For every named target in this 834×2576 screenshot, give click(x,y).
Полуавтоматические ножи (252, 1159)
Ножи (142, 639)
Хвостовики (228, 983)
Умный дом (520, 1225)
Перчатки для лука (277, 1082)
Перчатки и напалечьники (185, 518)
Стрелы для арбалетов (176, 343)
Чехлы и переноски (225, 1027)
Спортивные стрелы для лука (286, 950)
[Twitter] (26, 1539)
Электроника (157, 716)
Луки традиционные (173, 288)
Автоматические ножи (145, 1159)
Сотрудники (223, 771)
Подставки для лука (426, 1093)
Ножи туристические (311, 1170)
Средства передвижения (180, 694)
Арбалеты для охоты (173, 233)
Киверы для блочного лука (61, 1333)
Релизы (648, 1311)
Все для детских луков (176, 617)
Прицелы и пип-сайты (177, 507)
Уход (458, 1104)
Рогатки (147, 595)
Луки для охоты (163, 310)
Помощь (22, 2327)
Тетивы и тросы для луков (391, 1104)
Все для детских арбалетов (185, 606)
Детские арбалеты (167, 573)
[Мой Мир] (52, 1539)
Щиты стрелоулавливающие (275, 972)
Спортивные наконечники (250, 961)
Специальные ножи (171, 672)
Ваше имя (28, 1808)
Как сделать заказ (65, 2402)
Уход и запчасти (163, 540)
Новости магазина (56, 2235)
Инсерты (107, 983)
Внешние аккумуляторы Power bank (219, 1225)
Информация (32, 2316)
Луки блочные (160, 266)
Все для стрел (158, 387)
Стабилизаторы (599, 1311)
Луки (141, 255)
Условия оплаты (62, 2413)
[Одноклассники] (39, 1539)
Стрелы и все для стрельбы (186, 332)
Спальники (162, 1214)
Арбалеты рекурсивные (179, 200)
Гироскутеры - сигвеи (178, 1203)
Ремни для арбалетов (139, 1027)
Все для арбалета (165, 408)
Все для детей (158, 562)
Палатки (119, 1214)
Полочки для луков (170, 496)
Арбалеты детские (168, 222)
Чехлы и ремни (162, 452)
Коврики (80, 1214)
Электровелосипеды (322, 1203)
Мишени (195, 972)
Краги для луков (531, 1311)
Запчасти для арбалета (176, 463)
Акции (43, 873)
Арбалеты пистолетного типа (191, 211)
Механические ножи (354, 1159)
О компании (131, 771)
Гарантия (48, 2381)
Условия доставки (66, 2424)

__________

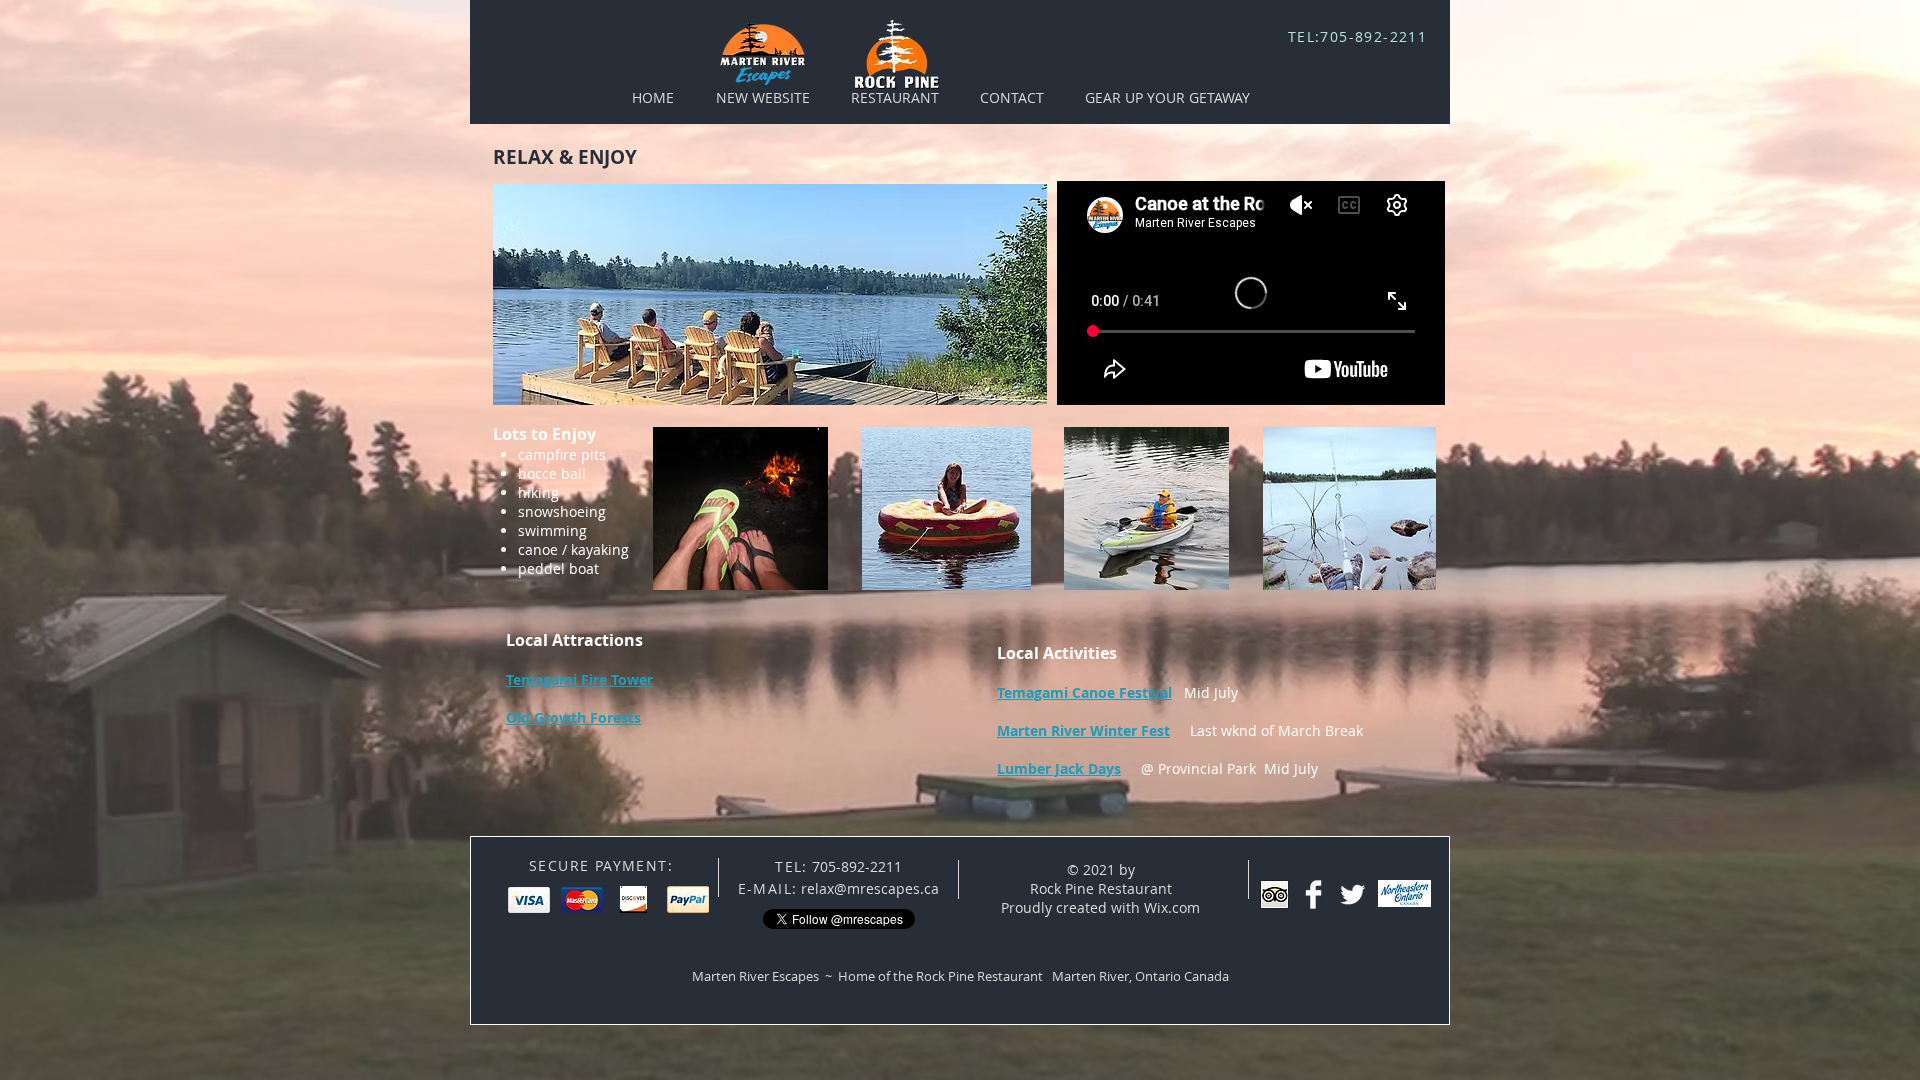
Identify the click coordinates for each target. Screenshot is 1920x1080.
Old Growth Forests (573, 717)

__________

**ASSIGNMENT:** Starting at the line above that contains "Релизы (648, 1311)", write out each line exactly until the line that contains "Условия доставки (66, 2424)" has been written, and stop there.

**ANSWER BOX:**
Релизы (648, 1311)
Все для детских луков (176, 617)
Прицелы и пип-сайты (177, 507)
Уход (458, 1104)
Рогатки (147, 595)
Луки для охоты (163, 310)
Помощь (22, 2327)
Тетивы и тросы для луков (391, 1104)
Все для детских арбалетов (185, 606)
Детские арбалеты (167, 573)
[Мой Мир] (52, 1539)
Щиты стрелоулавливающие (275, 972)
Спортивные наконечники (250, 961)
Специальные ножи (171, 672)
Ваше имя (28, 1808)
Как сделать заказ (65, 2402)
Уход и запчасти (163, 540)
Новости магазина (56, 2235)
Инсерты (107, 983)
Внешние аккумуляторы Power bank (219, 1225)
Информация (32, 2316)
Луки блочные (160, 266)
Все для стрел (158, 387)
Стабилизаторы (599, 1311)
Луки (141, 255)
Условия оплаты (62, 2413)
[Одноклассники] (39, 1539)
Стрелы и все для стрельбы (186, 332)
Спальники (162, 1214)
Арбалеты рекурсивные (179, 200)
Гироскутеры - сигвеи (178, 1203)
Ремни для арбалетов (139, 1027)
Все для арбалета (165, 408)
Все для детей (158, 562)
Палатки (119, 1214)
Полочки для луков (170, 496)
Арбалеты детские (168, 222)
Чехлы и ремни (162, 452)
Коврики (80, 1214)
Электровелосипеды (322, 1203)
Мишени (195, 972)
Краги для луков (531, 1311)
Запчасти для арбалета (176, 463)
Акции (43, 873)
Арбалеты пистолетного типа (191, 211)
Механические ножи (354, 1159)
О компании (131, 771)
Гарантия (48, 2381)
Условия доставки (66, 2424)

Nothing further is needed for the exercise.